According to figures released by Nvidia late yesterday, the company closed the second quarter of its 2020 financial year with $2.579 billion in revenue - down 17 percent year-on-year, but up 16 percent quarter-on-quarter. Coupled with a 350 basis point drop in gross margin, from 63.3 percent in the second quarter of its 2019 financial year to 59.8 percent, and a 19 percent increase in operating expenses, the company's net income is down a whopping 50 percent year-on-year.

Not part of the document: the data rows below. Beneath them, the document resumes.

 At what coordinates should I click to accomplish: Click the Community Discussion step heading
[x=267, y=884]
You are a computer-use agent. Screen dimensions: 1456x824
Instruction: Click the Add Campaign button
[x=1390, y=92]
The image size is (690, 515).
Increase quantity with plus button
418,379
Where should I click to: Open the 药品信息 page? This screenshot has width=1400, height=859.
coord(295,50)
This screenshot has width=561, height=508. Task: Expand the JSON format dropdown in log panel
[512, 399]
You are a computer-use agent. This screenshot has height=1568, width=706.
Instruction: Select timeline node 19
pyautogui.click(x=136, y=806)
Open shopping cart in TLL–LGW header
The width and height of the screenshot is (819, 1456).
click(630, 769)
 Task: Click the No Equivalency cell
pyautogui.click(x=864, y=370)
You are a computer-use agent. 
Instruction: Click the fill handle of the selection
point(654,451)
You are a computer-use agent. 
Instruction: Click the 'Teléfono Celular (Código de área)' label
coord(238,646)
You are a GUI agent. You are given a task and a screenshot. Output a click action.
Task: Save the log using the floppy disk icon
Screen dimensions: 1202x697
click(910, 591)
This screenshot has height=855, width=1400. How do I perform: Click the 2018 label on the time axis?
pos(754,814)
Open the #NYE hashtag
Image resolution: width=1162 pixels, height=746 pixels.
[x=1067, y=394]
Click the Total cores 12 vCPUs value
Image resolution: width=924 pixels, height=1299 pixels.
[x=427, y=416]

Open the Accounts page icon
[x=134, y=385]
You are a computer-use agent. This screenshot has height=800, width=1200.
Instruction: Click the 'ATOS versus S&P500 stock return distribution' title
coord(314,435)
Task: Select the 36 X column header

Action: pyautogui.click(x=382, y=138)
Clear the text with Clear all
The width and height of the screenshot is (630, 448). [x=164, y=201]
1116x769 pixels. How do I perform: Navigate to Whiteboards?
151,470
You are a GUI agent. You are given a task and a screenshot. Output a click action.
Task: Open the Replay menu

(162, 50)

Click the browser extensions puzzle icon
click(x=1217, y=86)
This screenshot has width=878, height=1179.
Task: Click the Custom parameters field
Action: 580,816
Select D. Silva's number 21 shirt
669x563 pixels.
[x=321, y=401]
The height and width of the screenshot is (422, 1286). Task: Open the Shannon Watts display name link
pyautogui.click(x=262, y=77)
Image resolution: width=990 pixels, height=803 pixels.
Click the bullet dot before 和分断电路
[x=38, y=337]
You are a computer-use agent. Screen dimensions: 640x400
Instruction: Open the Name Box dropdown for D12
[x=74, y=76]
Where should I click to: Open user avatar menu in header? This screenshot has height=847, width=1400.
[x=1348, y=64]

Nvidia founder and chief executive Jensen Huang, however, was upbeat. 'We achieved sequential growth across our platforms,' he claimed during the earnings call last night. 'Real-time ray tracing is the most important graphics innovation in a decade. Adoption has reached a tipping point, with Nvidia RTX leading the way. Nvidia-accelerated computing momentum continues to build as the industry races to enable the next frontier in artificial intelligence, conversational AI, as well as autonomous systems like self-driving vehicles and delivery robots.'
While Huang's commentary about the company's minority automotive business growing is most assuredly true, having jumped 26 percent quarter-on-quarter and 30 percent year-on-year, Nvidia's professional visualisation division was the only other to show year-on-year growth. Gaming, which represents the overwhelming majority of the company's income, dropped 27 percent compared to the same quarter last year, while its data centre division fell 14 percent while its general 'OEM and Other' reporting category fell four percent.
Despite these declines, investors appear pleased - thanks in no small part by expectations for growth having been considerably lower: The company's share price closed down 0.87 percent on predicted poor results, then shot up 5.95 percent in after-hours trading - not enough, sadly, to reverse the company's downward one- and six-month pricing trend.